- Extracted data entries
▽

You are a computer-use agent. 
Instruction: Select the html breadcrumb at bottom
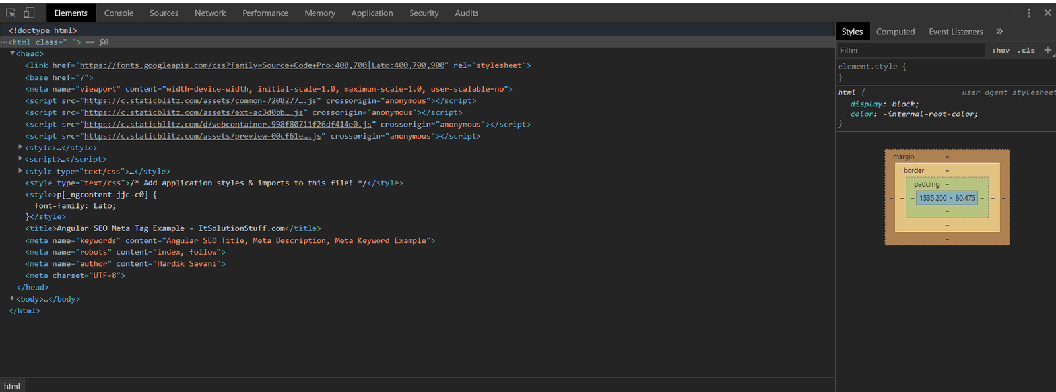click(x=12, y=387)
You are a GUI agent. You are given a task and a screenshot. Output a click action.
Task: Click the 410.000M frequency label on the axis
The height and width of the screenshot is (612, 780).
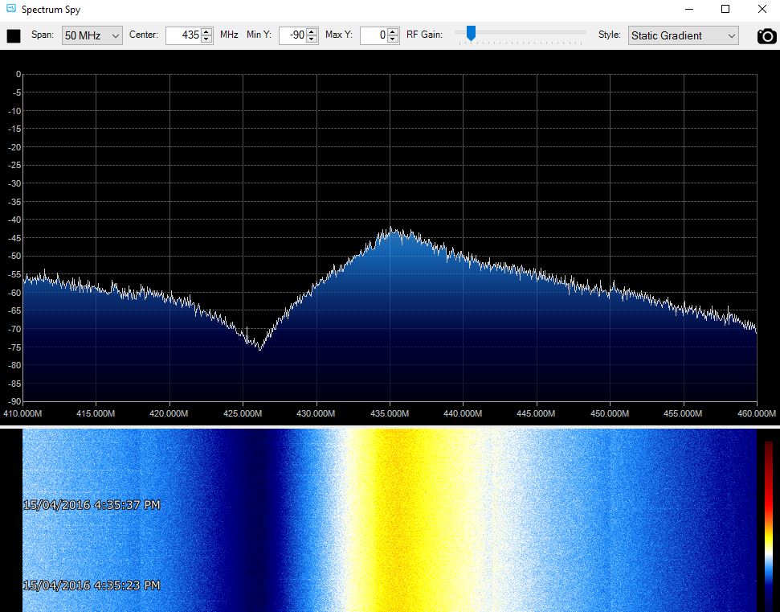point(22,413)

△

- AIM
Collect every line from the rows above that contains the string "screenshot", matching case exactly. Copy each such line in full.

- SOLUTION TO THIS PROBLEM
You are a GUI agent. You are given a task and a screenshot. Output a click action.
The height and width of the screenshot is (612, 780).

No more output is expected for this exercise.